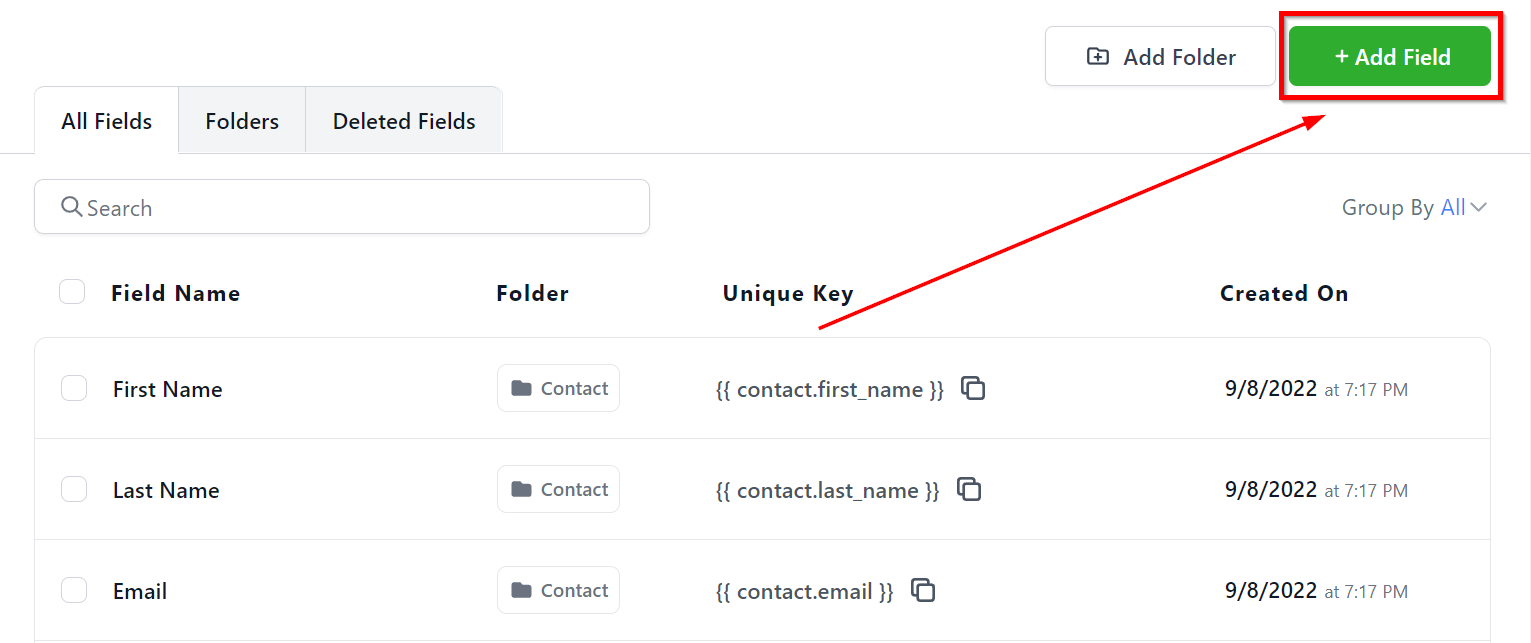Click the folder icon in First Name row
The width and height of the screenshot is (1531, 643).
coord(521,388)
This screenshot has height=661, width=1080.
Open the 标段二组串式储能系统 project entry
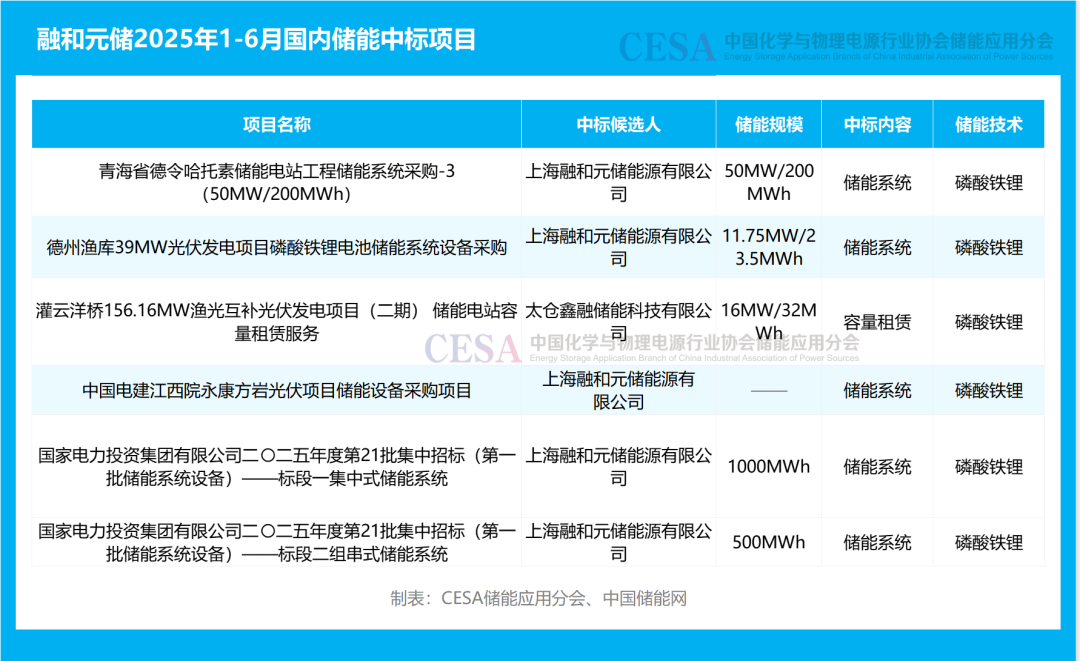[277, 542]
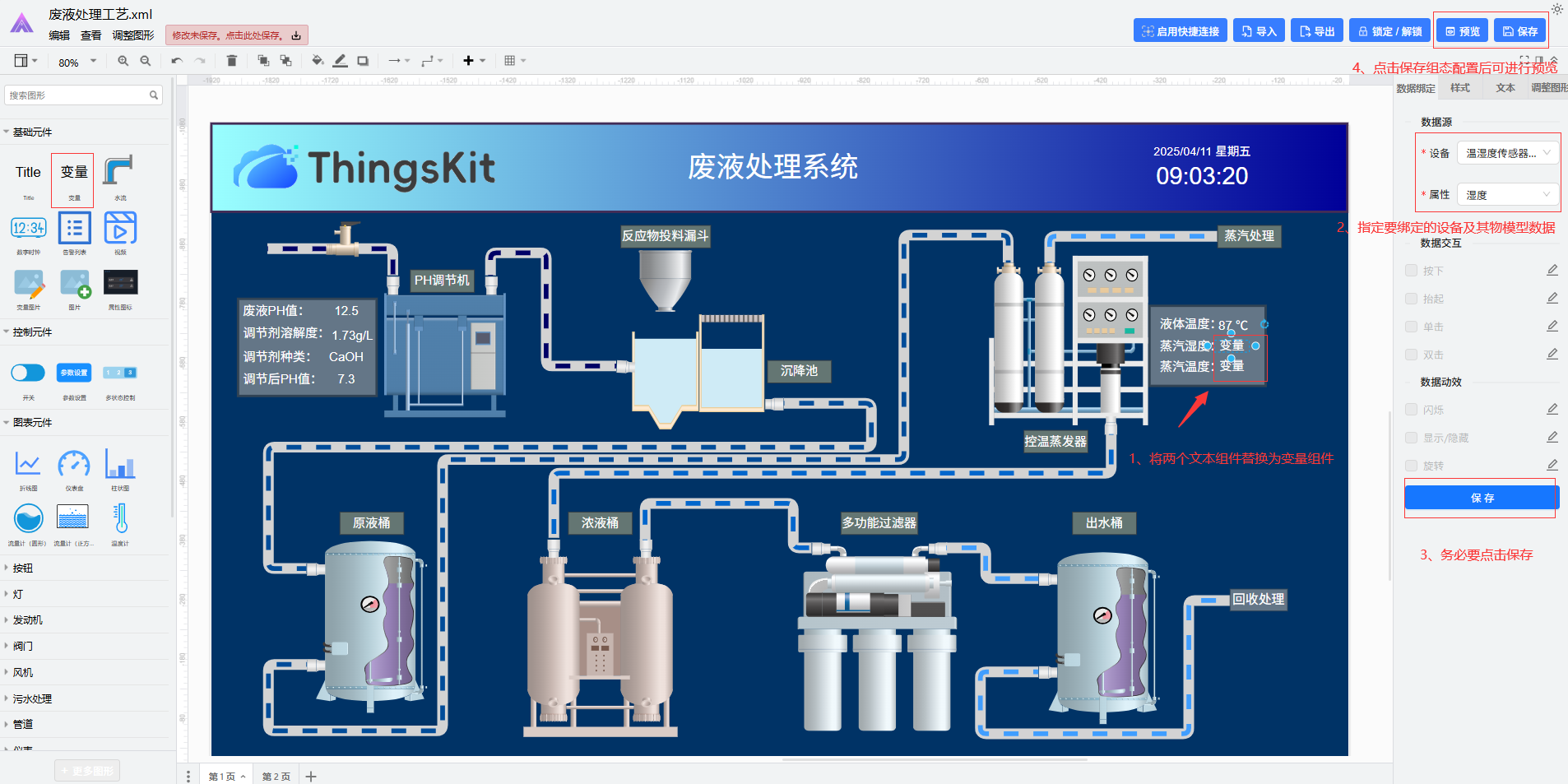Viewport: 1568px width, 784px height.
Task: Enable the 闪烁 animation checkbox
Action: pos(1411,410)
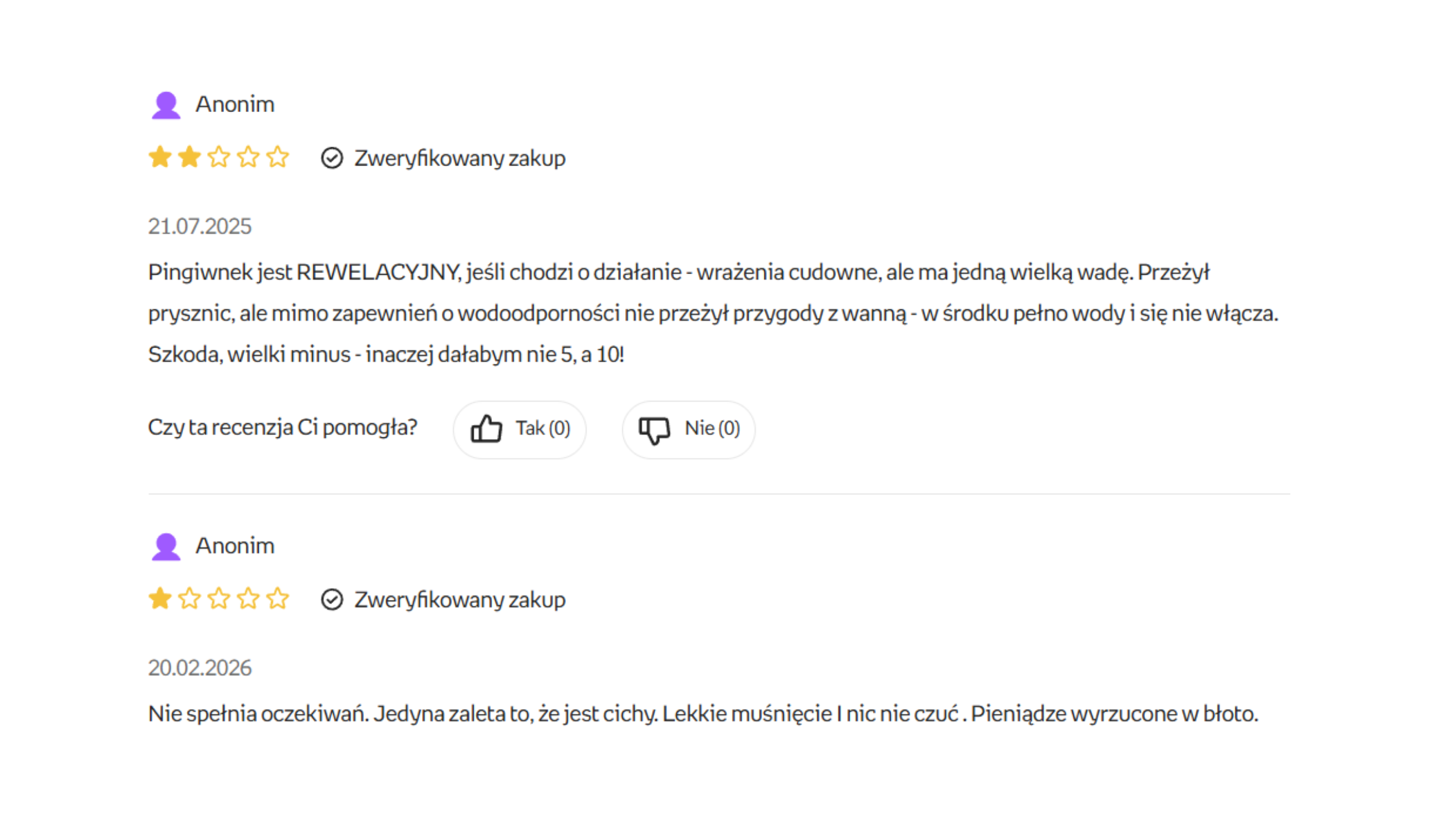This screenshot has height=819, width=1456.
Task: Click the review text starting 'Pingiwnek jest REWELACYJNY'
Action: click(713, 313)
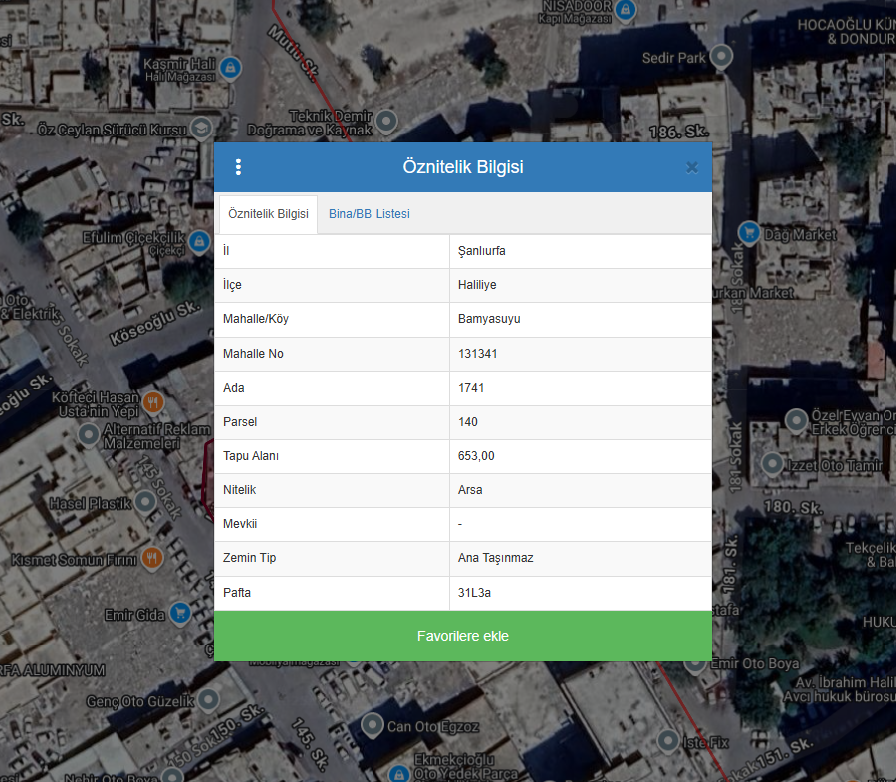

======

■ Work order
Output the line that contains "This screenshot has height=661, width=1080." and every subsequent line through the end of the entries, exactly as given, without pictures.

■ Your response
This screenshot has height=661, width=1080.
Open the 标段二组串式储能系统 project entry
[277, 542]
Viewport: 1568px width, 784px height.
Task: Enable the 闪烁 animation checkbox
Action: pos(1411,410)
This screenshot has height=819, width=1456.
Task: Click the review text starting 'Pingiwnek jest REWELACYJNY'
Action: click(713, 313)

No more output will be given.